Dikatakan, di Jepang memiliki inovasi dan spirit yang sangat tinggi dan jauh dibanding yang lain. “Negara Jepang masuk 5 besar negara maju di dunia dan dikenal memiliki etos kerja dan disiplin yang tinggi sehingga diharapkan mampu menciptakan dunia usaha yang terbaik,” harapnya.

Staf Khusus Kemenaker RI Caswiyono Rusdi Cakrawangsa memuji Bupati Majene Lukman yang dinilai humble dan energic. “Ada tiga hal yang harus diantisipasi terkait persoalan ketenagakerjaan di Indonesia, yaitu Bonus Demografi pada 2030 mendatang, dimana terjadi ledakan jumlah anak muda usia kerja sekitar 2,9 juta jiwa yang harus terjamin dalam dunia kerja,” paparnya.

Selain itu, revolusi industri 4.0 yang mengakibatkan distrupsi suatu keadaan dimana pekerjaan manusia yang akan terganti dengan teknologi juga masa Pandemi Covid-19 yang berdampak pada 24 juta tenaga kerja di Indonesia.

“Seperti di PHK (Pemutusan Hari Kerja), dikurangi jam kerjanya hingga di rumahkan, pemagangan di Jepang berarti mempersiapkan para generasi muda yang produktif untuk siap dalam setiap tantangan ke depan,” tutur Lukman.

Direktur Pelatihan dan Pemagangan Kemenaker RI Muhammad Ali Hapsah menjelaskan, terdapat dua tahap untuk program pemagangan di Jepang, diantaranya persiapan daerah sebelum di berangkatkan dan proses tes atau seleksi yang harus diikuti setiap calon peserta magang,” terangnya.

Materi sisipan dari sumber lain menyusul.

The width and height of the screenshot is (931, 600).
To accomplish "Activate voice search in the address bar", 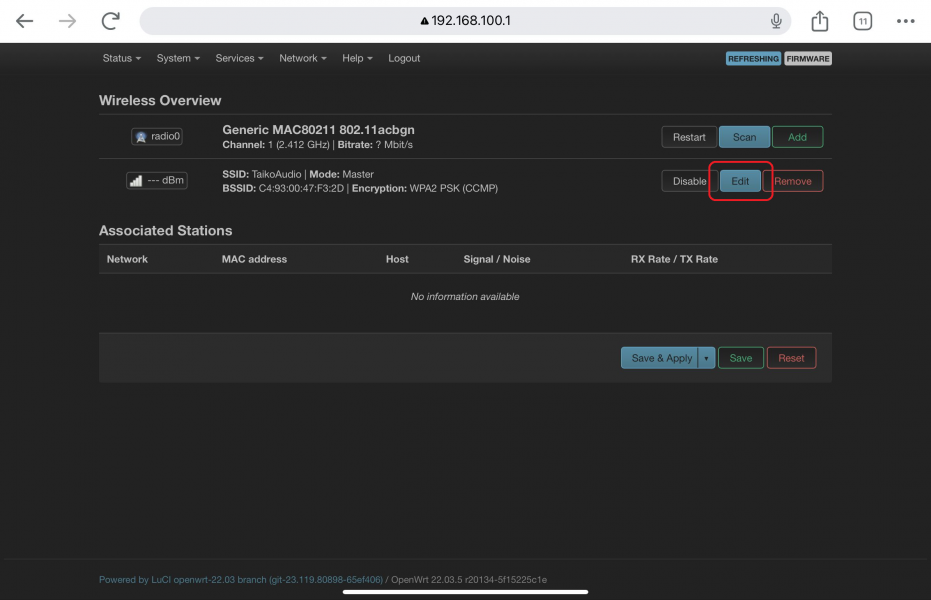I will [776, 20].
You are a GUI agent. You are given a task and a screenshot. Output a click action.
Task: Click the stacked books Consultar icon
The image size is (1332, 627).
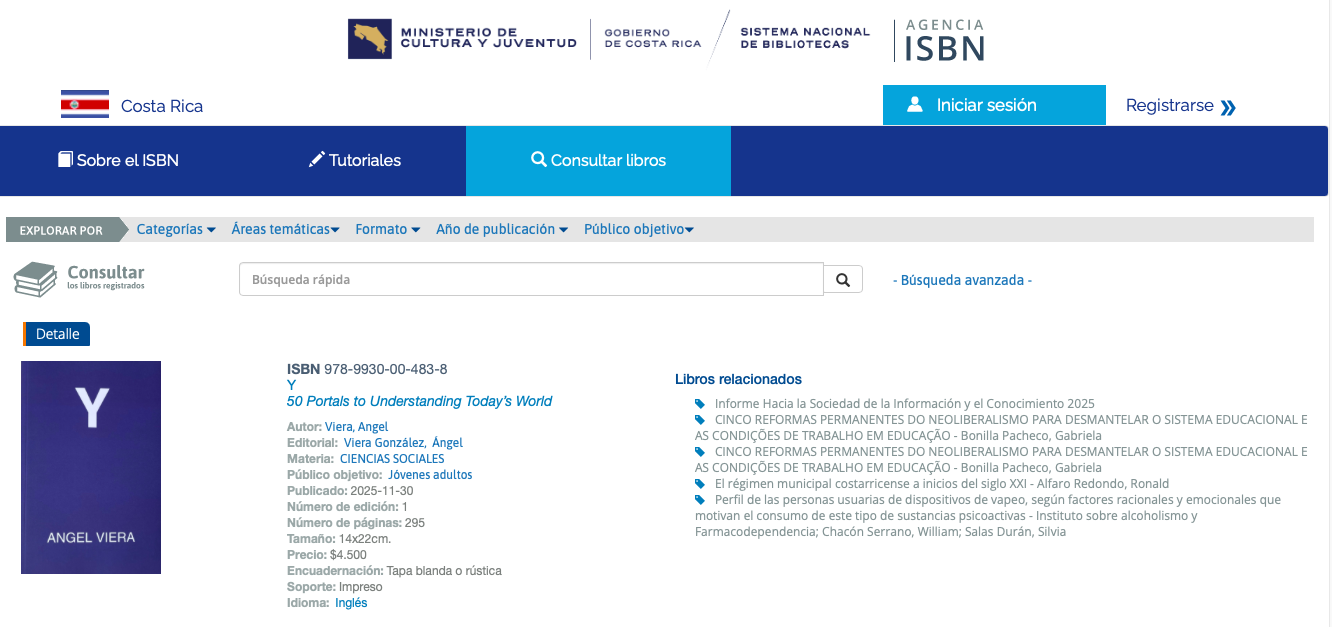35,279
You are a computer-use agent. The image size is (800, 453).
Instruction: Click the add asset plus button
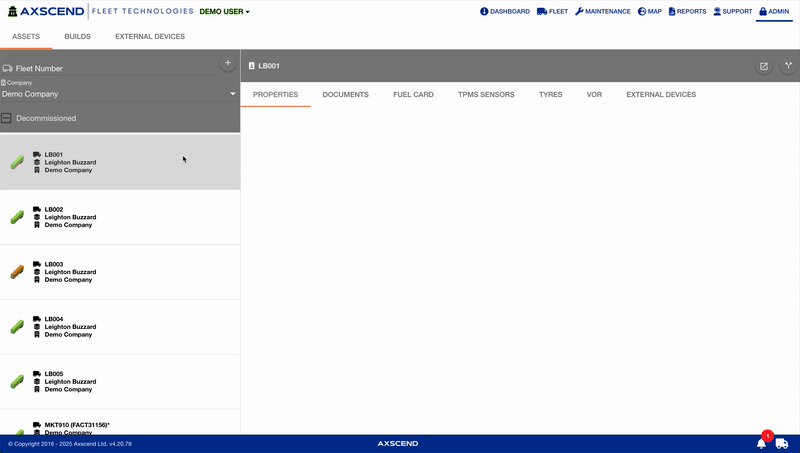click(x=227, y=63)
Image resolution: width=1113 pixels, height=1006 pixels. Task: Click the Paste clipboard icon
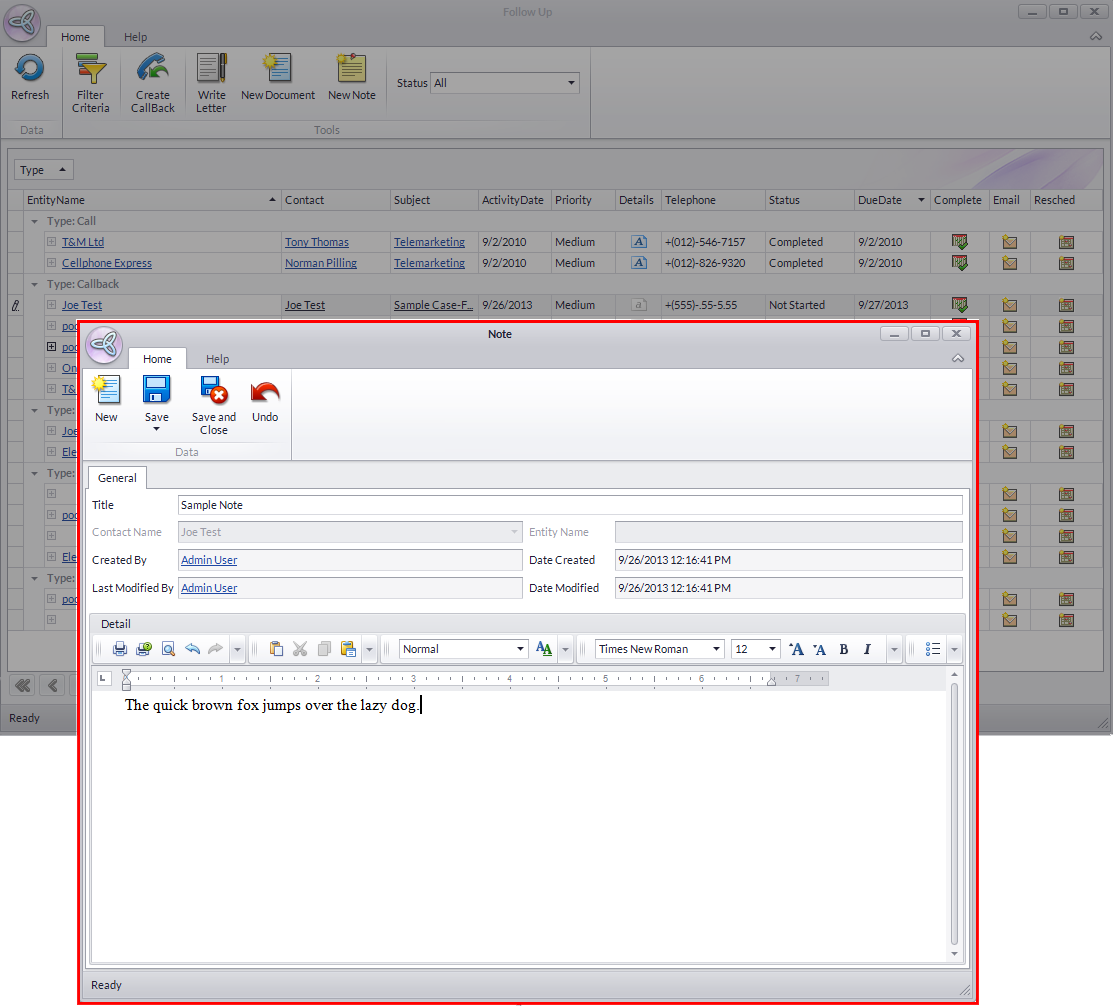(x=277, y=649)
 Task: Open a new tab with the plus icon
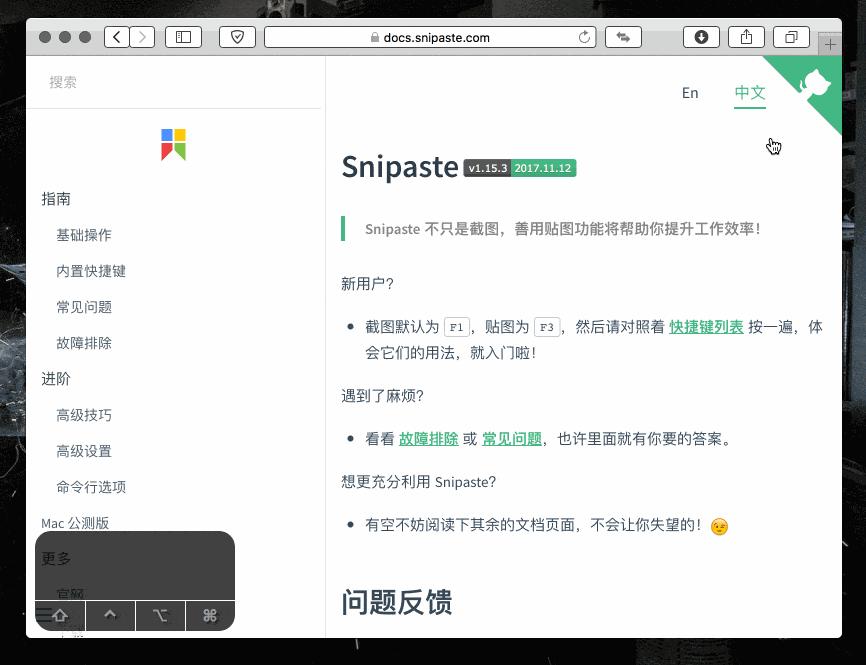[x=830, y=44]
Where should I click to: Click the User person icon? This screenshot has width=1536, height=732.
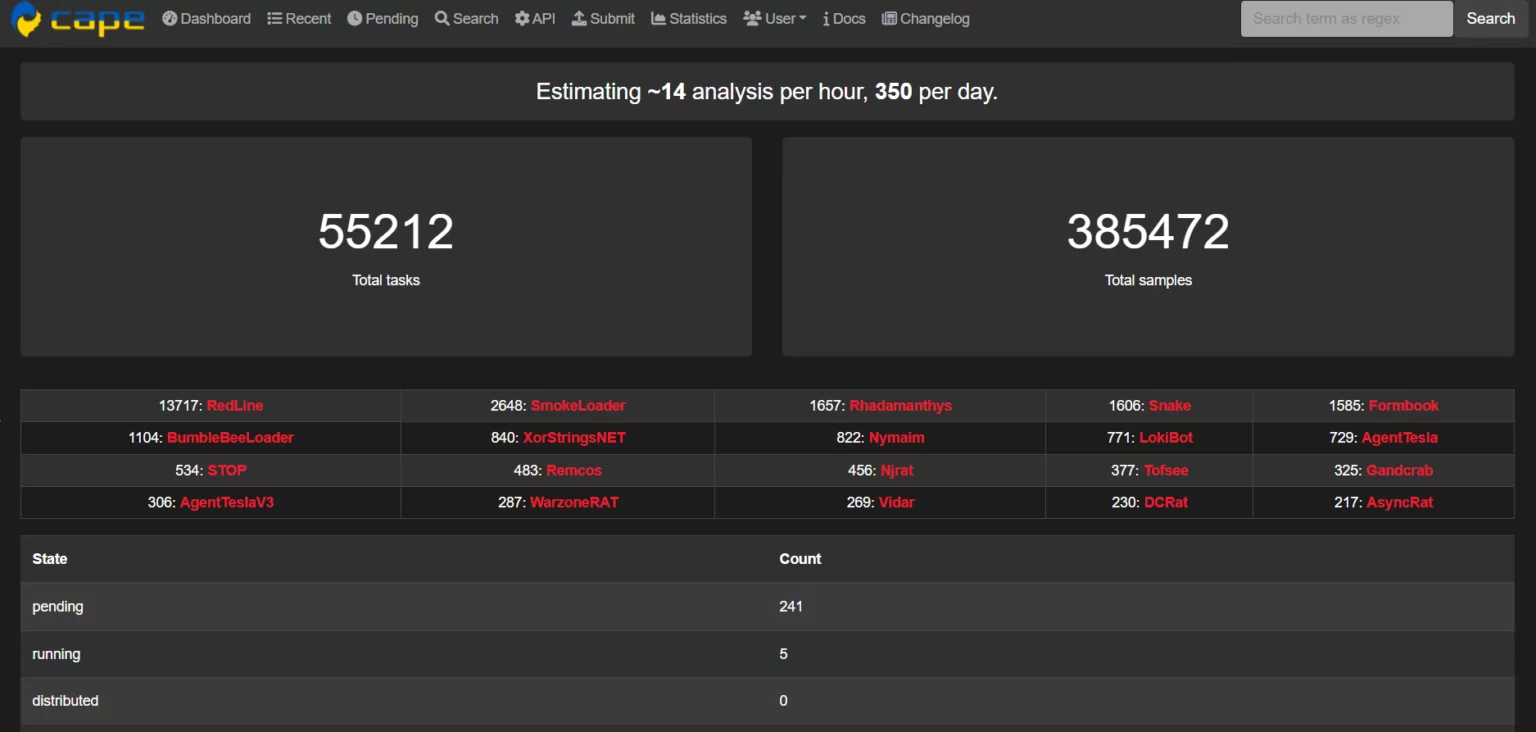pyautogui.click(x=750, y=18)
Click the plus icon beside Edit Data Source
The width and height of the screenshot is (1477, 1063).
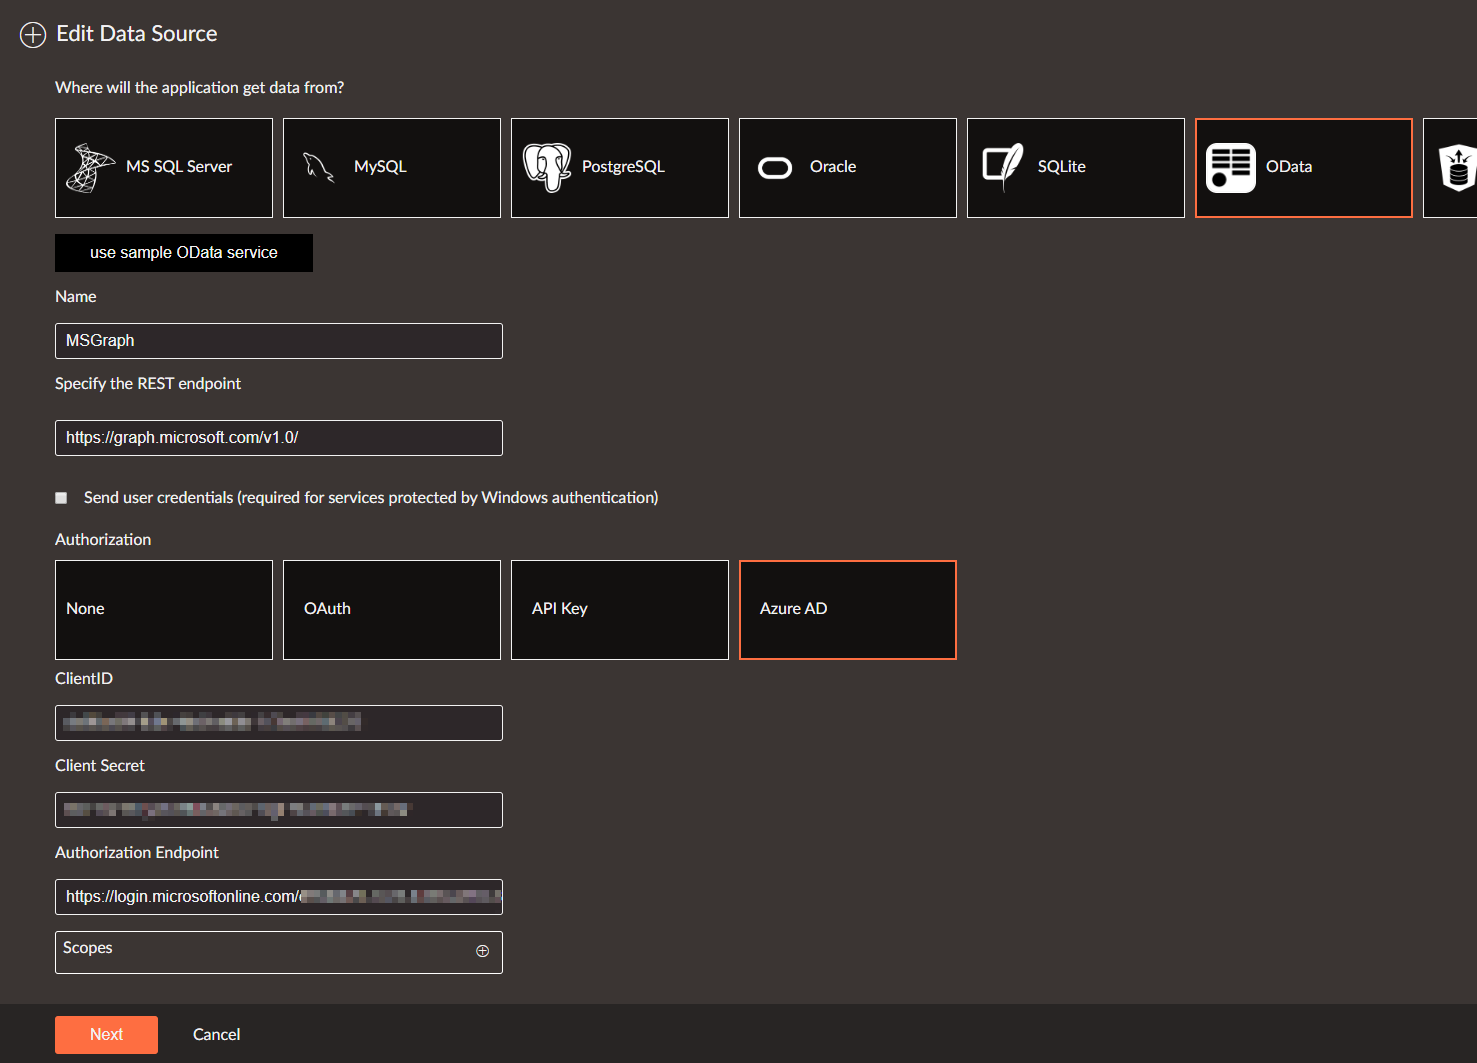(x=33, y=35)
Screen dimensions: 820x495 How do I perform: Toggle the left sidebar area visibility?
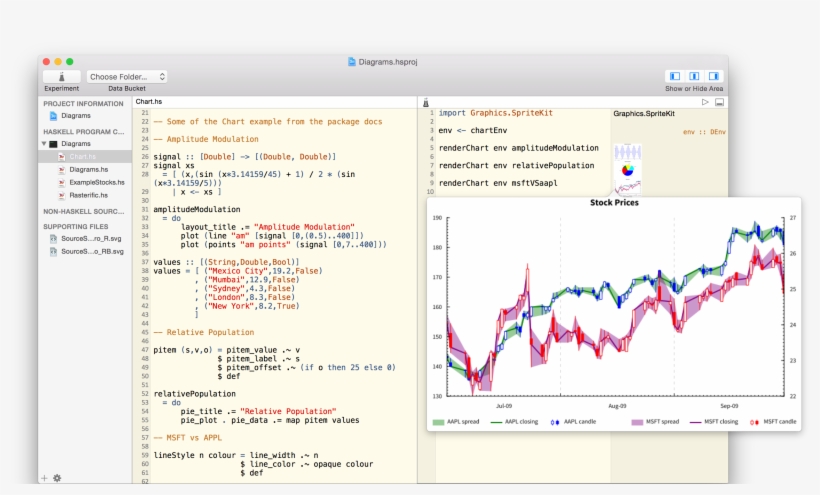click(x=675, y=76)
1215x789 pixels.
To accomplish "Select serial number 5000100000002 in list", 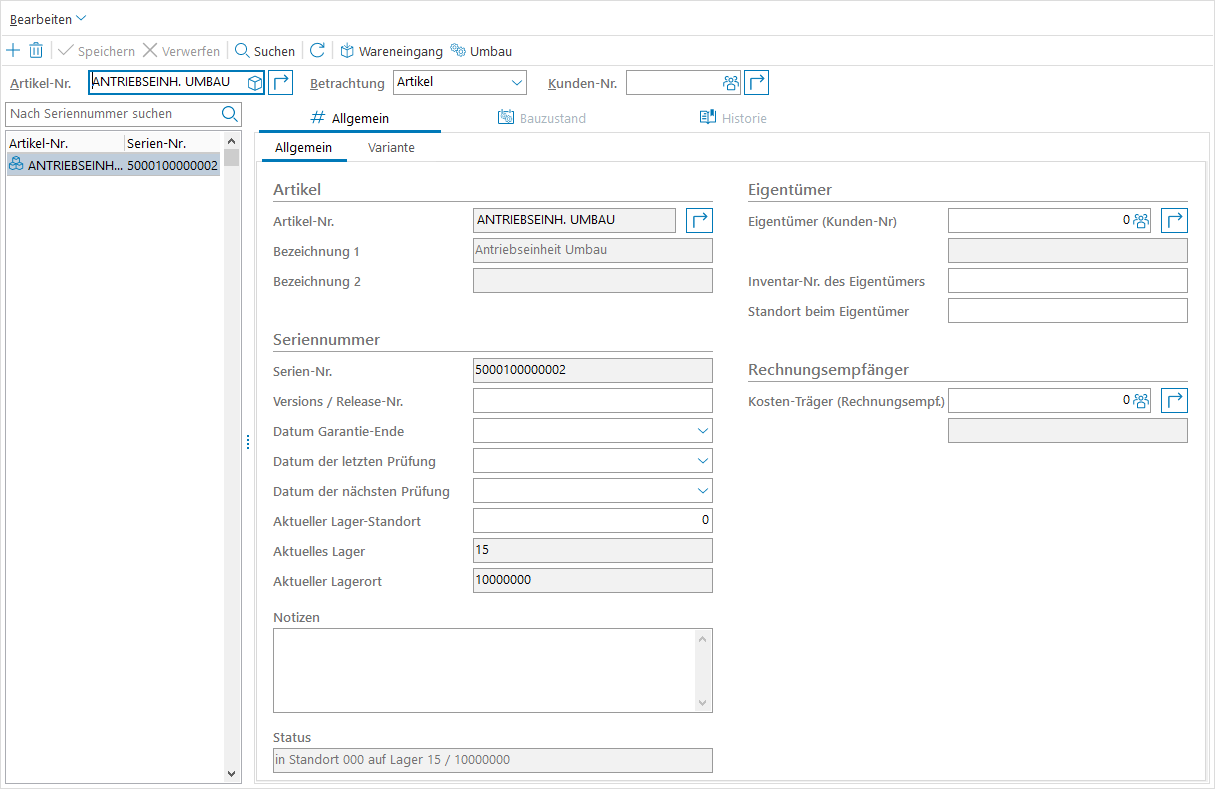I will pos(172,165).
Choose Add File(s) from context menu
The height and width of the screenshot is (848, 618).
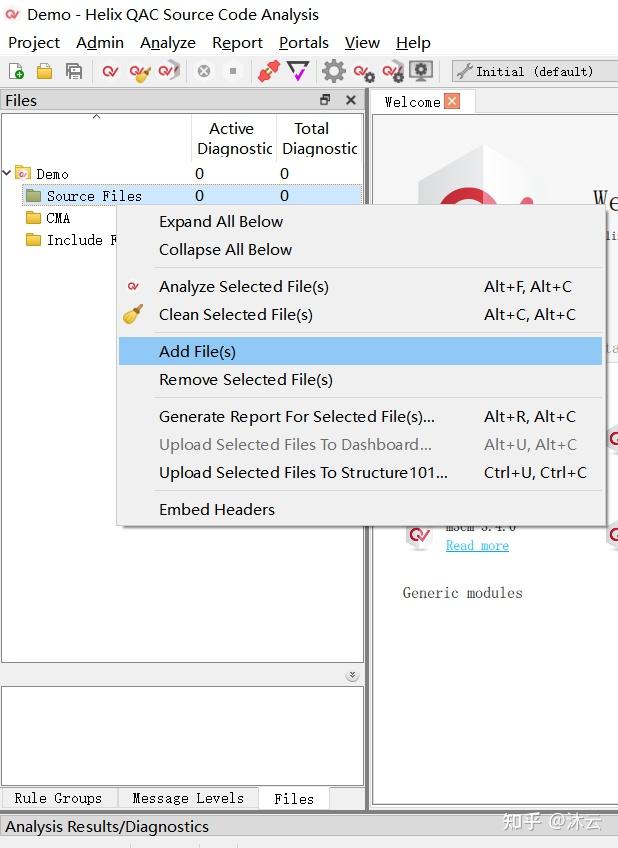click(x=197, y=351)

Dihadapan para Camat dan Lurah, Muhammad Ali yang memiliki darah mandar Majene ini memberikan gambaran output yang akan di dapatkan. “Para calon peserta magang hanya di bebankan uang pembiayaan dan akomodasi saat berangkat ke Jakarta. Selebihnya menjadi tanggungan Kemenaker dan pihak Jepang hingga pemberangkatan,” akunya.

Selain itu, uang saku selama satu bulan berkisar Rp10 juta, jika peserta magang bekerja selama 3 tahun maka tunjangan usaha mandiri yang diberikan perusahaan di Jepang sebanyak 600 Yen atau Rp80 juta. “Jika empat sampai lima tahun diganjar 800 yen atau Rp130 juta, maka tenaga kerja kita bisa pulang dengan sejahtera dan mampu menggerakkan ekonomi desa dan kabupaten,” urainya.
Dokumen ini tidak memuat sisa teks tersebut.